• **Required task A**
In the health check recipe below, copy word for word everything from "Step 1: Health" down to "and AWS ALBs.".
• **Required task B**
Using the health check recipe below, decide whether each statement agrees with it. Answer yes or no for each, and quote the deciding words exactly. (i) The health_check method returns HTTP 503 when any component is unhealthy. (ii) The endpoint can only be called from a logged-in session. (iii) The alerting rules are kept in alertmanager.yml.

• **Source passage**
## Start

Health Check & Monitoring Endpoint

← Frappe Cookbook

Problem: Build a /api/method/health-style endpoint that load balancers and monitoring tools can poll to know whether the ScoopJoy bench is actually serving traffic — database, Redis, workers, scheduler, and disk all included.

Solution: Ship two unauthenticated whitelisted methods — a JSON health_check that returns HTTP 503 when any component is unhealthy, and a prometheus_metrics exporter in the Prometheus text exposition format — then point a Prometheus + Grafana + Alertmanager stack at them.

Monitoring data flow

Rendering diagram…

flowchart LR
LB["Load balancer / Nginx"] -->|"GET health_check"| F["ScoopJoy bench"]
P["Prometheus"] -->|"scrape metrics"| F
P --> A["Alertmanager"]
P --> G["Grafana"]
A -->|"email / Slack"| OPS["ScoopJoy ops"]

This recipe creates the two API methods inside the app plus a self-contained monitoring/ directory for the stack config:

Directoryapps/scoopjoy/scoopjoy/
- Directoryapi/
  - health.py the JSON health endpoint
  - metrics.py the Prometheus exporter
Directorymonitoring/
- prometheus.yml scrape config
- alert_rules.yml alerting rules
- grafana-dashboard.json the ops dashboard
- docker-compose.yml the monitoring stack
- alertmanager.yml routing + receivers
- Directorygrafana-provisioning/ datasource + dashboard providers
  - …

Step 1: Health Check API

The endpoint runs one cheap probe per component, collects each into a checks dict, and flips the overall status to unhealthy if any probe fails. The allow_guest=True decorator lets a load balancer call it without a session, and setting frappe.local.response.http_status_code = 503 is what makes an unhealthy result detectable by Nginx upstream checks and AWS ALBs.

## End

• **Raw data**

## Start

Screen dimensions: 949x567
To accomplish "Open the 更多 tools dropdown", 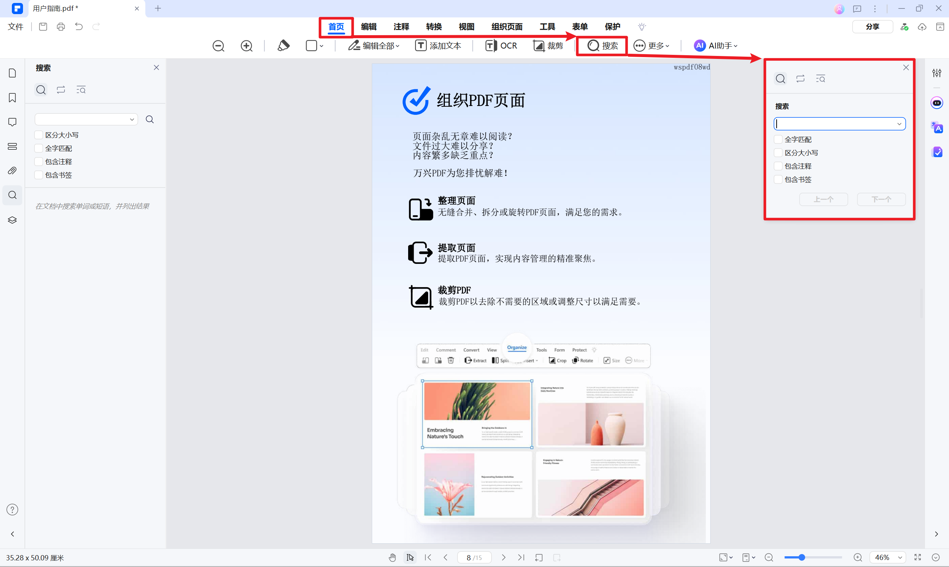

## End

• **Correct result A**
Step 1: Health Check API

The endpoint runs one cheap probe per component, collects each into a checks dict, and flips the overall status to unhealthy if any probe fails. The allow_guest=True decorator lets a load balancer call it without a session, and setting frappe.local.response.http_status_code = 503 is what makes an unhealthy result detectable by Nginx upstream checks and AWS ALBs.

• **Correct result B**
(i) Yes: "a JSON health_check that returns HTTP 503 when any component is unhealthy"
(ii) No: "The allow_guest=True decorator lets a load balancer call it without a session"
(iii) No: "alert_rules.yml alerting rules"